TOKYO, March 20, 2008 — -- Breaking up with your lover can be tough. What's even tougher is trying to win back the heart of a lost love who's moved on with his or her life without you. Is it possible?
"Give us three months or so, and we can certainly give it a shot," said Yoshiko Okawa, the president of Ladies Secret Service, a private detective agency in Tokyo.
A decade ago, a 30-something Japanese housewife wanted her husband to break up with his mistress. She hired Ladies Secret Service.
The detectives provided evidence of the affair, thinking it was part of an effort to win a higher divorce settlement.
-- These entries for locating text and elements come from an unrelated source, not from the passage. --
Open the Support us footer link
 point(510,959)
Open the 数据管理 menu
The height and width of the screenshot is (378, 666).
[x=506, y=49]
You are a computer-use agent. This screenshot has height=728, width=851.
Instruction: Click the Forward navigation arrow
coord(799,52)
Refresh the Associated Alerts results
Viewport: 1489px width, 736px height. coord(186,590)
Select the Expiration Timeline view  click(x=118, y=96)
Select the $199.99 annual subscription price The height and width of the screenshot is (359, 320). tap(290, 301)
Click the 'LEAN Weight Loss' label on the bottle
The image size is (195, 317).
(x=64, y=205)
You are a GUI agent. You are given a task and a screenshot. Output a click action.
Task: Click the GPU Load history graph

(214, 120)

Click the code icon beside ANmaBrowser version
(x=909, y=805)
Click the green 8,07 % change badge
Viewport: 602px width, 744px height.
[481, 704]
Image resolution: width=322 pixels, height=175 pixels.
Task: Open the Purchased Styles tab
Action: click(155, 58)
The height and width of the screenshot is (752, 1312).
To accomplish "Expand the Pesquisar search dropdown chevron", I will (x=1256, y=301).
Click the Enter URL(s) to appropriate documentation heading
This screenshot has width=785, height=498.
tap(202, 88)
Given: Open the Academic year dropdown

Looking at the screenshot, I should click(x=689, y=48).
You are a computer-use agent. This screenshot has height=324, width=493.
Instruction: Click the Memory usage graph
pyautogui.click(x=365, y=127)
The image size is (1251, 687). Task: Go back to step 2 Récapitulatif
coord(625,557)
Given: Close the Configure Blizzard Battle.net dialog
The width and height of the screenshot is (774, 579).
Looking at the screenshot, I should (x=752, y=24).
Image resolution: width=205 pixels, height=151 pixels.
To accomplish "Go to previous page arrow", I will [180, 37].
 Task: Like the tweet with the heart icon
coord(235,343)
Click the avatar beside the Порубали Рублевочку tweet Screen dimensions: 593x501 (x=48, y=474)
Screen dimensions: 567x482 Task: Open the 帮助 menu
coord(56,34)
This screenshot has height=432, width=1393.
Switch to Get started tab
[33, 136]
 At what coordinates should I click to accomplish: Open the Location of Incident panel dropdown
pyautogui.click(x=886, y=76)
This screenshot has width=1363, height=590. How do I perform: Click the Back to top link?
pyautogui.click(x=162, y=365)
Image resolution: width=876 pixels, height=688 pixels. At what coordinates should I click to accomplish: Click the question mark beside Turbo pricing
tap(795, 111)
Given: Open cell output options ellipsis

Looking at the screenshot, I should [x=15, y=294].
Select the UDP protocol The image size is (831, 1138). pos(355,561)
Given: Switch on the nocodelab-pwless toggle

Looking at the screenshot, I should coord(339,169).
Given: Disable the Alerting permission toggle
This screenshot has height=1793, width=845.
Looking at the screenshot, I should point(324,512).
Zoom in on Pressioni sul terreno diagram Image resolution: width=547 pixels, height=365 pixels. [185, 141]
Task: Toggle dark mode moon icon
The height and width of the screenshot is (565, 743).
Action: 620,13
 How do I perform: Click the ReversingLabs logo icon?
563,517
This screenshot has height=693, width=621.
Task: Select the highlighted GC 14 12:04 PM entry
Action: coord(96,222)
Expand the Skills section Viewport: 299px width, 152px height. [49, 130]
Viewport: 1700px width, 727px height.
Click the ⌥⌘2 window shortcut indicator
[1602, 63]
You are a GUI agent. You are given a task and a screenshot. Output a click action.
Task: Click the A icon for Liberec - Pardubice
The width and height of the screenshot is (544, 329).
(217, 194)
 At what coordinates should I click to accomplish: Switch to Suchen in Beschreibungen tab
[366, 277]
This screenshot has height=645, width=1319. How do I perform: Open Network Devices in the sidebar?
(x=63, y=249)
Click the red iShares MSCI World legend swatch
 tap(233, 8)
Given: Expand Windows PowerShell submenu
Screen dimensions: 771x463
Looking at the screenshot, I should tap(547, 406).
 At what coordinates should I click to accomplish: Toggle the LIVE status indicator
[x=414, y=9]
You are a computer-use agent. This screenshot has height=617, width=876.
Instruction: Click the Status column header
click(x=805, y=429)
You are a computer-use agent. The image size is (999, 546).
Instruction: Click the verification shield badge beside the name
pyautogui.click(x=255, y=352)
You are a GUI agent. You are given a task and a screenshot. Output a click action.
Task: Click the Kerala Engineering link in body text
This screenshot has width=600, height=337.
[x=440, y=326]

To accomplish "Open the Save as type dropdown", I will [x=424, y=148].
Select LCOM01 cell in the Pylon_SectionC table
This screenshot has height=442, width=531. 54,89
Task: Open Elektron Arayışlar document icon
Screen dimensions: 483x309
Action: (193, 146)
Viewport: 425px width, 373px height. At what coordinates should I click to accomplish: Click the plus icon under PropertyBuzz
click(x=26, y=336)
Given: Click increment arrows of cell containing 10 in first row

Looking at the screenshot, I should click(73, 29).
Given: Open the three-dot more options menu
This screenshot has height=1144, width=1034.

But the client added a twist.
"She said to us, although our job is over, her battle has only begun," said Okawa.
"She said her wish was not necessarily to break up with her husband, who was the father of her child," said Okawa. "She wanted to live happily with him -- as we often say in Japanese, to live together until their hair turns gray, meaning forever."
That incident led Okawa to a new line of work: reuniting couples. Some shy Japanese find their way to services like Okawa's to be reunited with their ex-partners -- someone they find difficult to let go of.
Many of Okawa's clients are women in their 20s, 30s and 40s. "Some people just find it hard to move on after a tough breakup, and they would do just about anything to have another opportunity with that special person," Okawa said.
"Sometimes you don't realize how important someone is until that person is out of your life," she said.
When someone turns to the agency to win the heart of a lost love, it selects agents from its pool of more than 200 and tailors a scheme to bring the client and his or her former partner, or "target," together.
Each scenario is crafted carefully to suit the individual. "No scenario is like any other," said Okawa, who once was an agent. "We spend a lot of time -- up to one month -- studying the client and their target. We then try to come up with a way to create a natural setting for reunification."